Everything? I played this audio on my radio show, and I wondered, so does this mean that as far as the mayor is concerned, nobody who grows food — farmers — is essential? How about the truck drivers who deliver the food to Newark? Dentists? Pharmacists? People on assembly lines in factories?
One of my listeners texted me: “I work in a power plant. I make electricity. Am I ‘essential?’”
Only a handful of these fools seem capable of understanding that in a free economy, every enterprise is interconnected with everything else. Gov. Ron DeSantis of Florida finally said the other day: “I’m less concerned going forward about ‘essential’ and ‘non-essential.’
Let’s say you run, say, a guitar-repair shop. You employ guitar-repairers. Is your guitar-repair shop “essential” to your employees, who rely on it to put food on their tables? Your shop rents a storefront — does that make it essential to the strip-mall landlord, who has to make mortgage payments to the bank?
Are those payments the landlord makes … essential to the bank?
How come “non-essential” workers in the private sector are somehow less sympathetic to the media than government bureaucrats?
A while back the hacks on Beacon Hill even stopped using the word “non-essential” to describe all their cronies and relatives who get a paid day off every time there’s a dusting of snow. It was bad for their self-esteem apparently. The truly non-essential are now called “non-emergency.”
Every time there’s a federal “shutdown,” we are deluged with sob stories about $150,000-a-year bureaucrats living in the most affluent suburbs in America who are not being paid for a few days, even though everyone knows that they will soon be taken care of, after what amounts to a paid vacation.
But what about the 26 million Americans who’ve lost real jobs — not UMass or Massport and courthouse jobs? And by the way, all those vacationing hacks are still getting paid by weeping Gov. Charlie Parker, who doesn’t seem to give a damn about 600,000 newly laid off in Massachusetts.
Has it ever occurred to Tall Deval that those 600,000 unemployed were providing the tax revenue he needs to keep overpaying his tens of thousands of payroll patriots in their phony-baloney jobs?
I guess power really is the ultimate aphrodisiac, even if it’s only the power to destroy.
Most of the Democrats and the media (but I repeat myself) scoff at those who want this calamitous experiment in Orwellian control to end.
The protesters are called “virus deniers.” They care more about money than health. The Globe huffily attacks stores that remain open as “disobedient.” In Raleigh, cops with bullhorns tell protesters their First Amendment right are “non-essential.”
Randy Newman once wrote a song called, “Mr. President, Have Pity on the Working Man.”

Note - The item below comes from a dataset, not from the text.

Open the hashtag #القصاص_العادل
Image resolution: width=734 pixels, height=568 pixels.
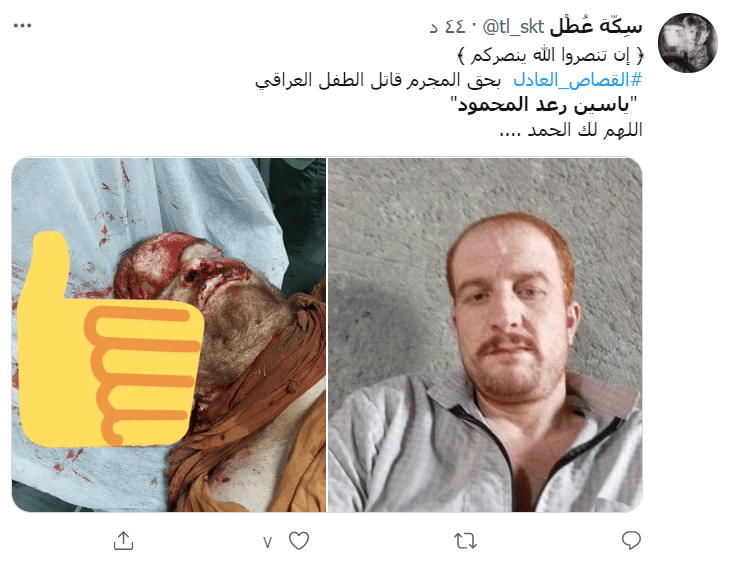tap(578, 80)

Very topical song right now, but the plea should be directed toward whatever power-crazed governor or mayor or (in Texas) county judge is trying to bankrupt you, or have you thrown in jail for surfing or having a yard sale or organizing a demonstration.
Take it away Randy:
“I know it may sound funny / But people everywhere are runnin’ out of money… We’ve taken all that you’ve been givin’ / It’s gettin’ hard to make a livin’… We ain’t askin’ you to love us / You may place yourself high above us….”
Mr. Clueless Governor, have pity on the working man.